Guys, this heat is extreme and A/C units are struggling to keep up. Wash the coils on your outside unit. When they get dirty it causes the head pressure to rise and things start to break and that gets expensive.


----------



## SHampton (Apr 20, 2012)

Boy, looks like I'm monitored


----------



## prairiewolf (Feb 19, 2012)

No AC in my house temp gets about 75-78 in house for a high just a couple weeks a year.
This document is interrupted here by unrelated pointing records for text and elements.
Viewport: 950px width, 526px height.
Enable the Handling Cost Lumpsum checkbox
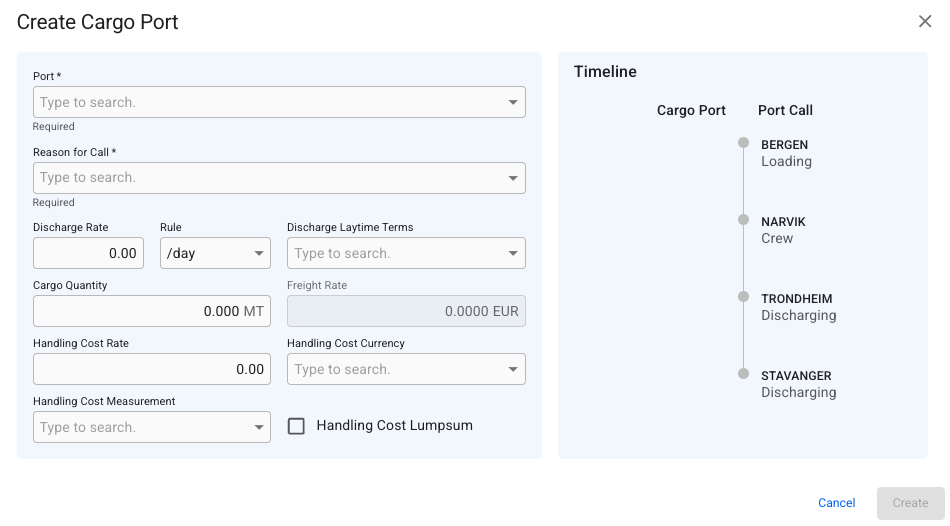click(x=296, y=426)
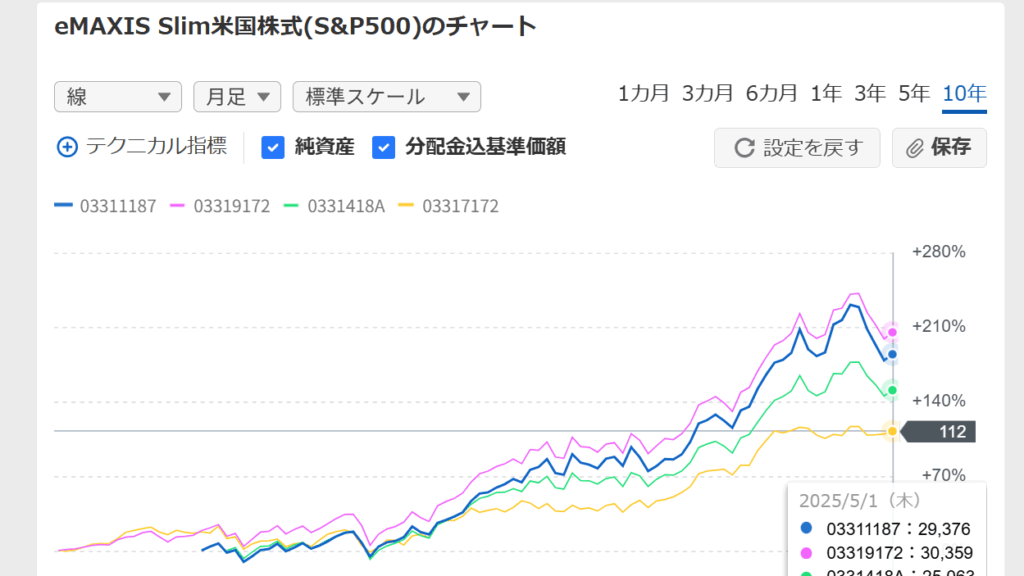Open the 月足 interval dropdown

237,97
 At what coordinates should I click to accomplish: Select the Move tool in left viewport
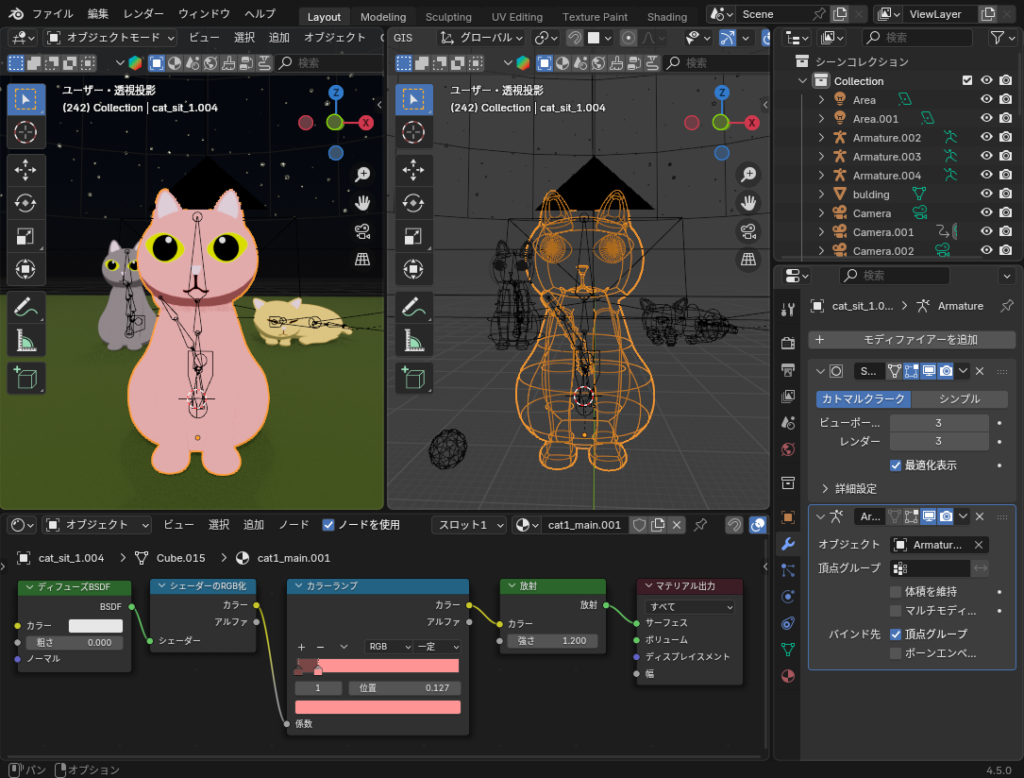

LOL now when it gets cold heating bill goes ski high!

But I am sure alot will thank you for the tip, good one when I lived in Phoenix I could have used the tip for sure.


----------



## youngdon (Mar 10, 2010)

I clean mine every couple of weeks and wash my inside filter too.


----------



## SHampton (Apr 20, 2012)

I wash mine every time I mow.


----------



## youngdon (Mar 10, 2010)

The coils on a window unit need cleaning too ! Just be careful where the water is splashing as all the electrical is right there too


----------



## youngdon (Mar 10, 2010)

zzzzzzzzztt


----------



## SHampton (Apr 20, 2012)

The crud is on the back side and it's hard to see on a window unit.


----------



## Jonbnks (Jan 21, 2012)

Since its been over 100 here for so many days that I stopped counting, I've been hosing off the coils on my A/C unit every day.


----------



## BondCoCoyote (Feb 14, 2012)

I have geo thermal so no washing the coils for me.


----------



## BondCoCoyote (Feb 14, 2012)

Yea, I know. But it sure is NICE not having to mess with an outside condenser.


----------



## BondCoCoyote (Feb 14, 2012)

My wife keeps it about 70. Its like walking in a meat cooler when I get home after being outside all day. I turn it up to 75 and the next time I look at it, it is back down to 70. We argue about that all the time. And then in the winter it is just the opposite, she has it turned up to 80 and I turn it down to 75...I pretty much just give up.


----------



## fr3db3ar (Aug 6, 2011)

I'm with you Bond. My wife turns our AC down and I turn it back up. She says put on some more clothes. In winter we keep the heat turned down and put on more clothes.....not the summer


----------



## knapper (Feb 5, 2010)

We had the second coolest record July on record and we were taking jackets with us when we would go down to our boat. It is located in Whittier, more often than not we would ware a jacket or rain jacket. We went to one of those you pick'm places and got carried away with the rubarb, we got 60 pounds of the stuff. Made lots of sauce and jelly.


----------



## bones44 (Jan 7, 2011)

Our window unit has been running quite a bit this summer. The wife planted flowers all under and around the unit. Mine's fairly new but probably still needs a good cleaning. Hope I don't kill them. LOL


----------



## Rick Howard (Feb 25, 2012)

LOL this was not what I was expecting.... Good tip though!


----------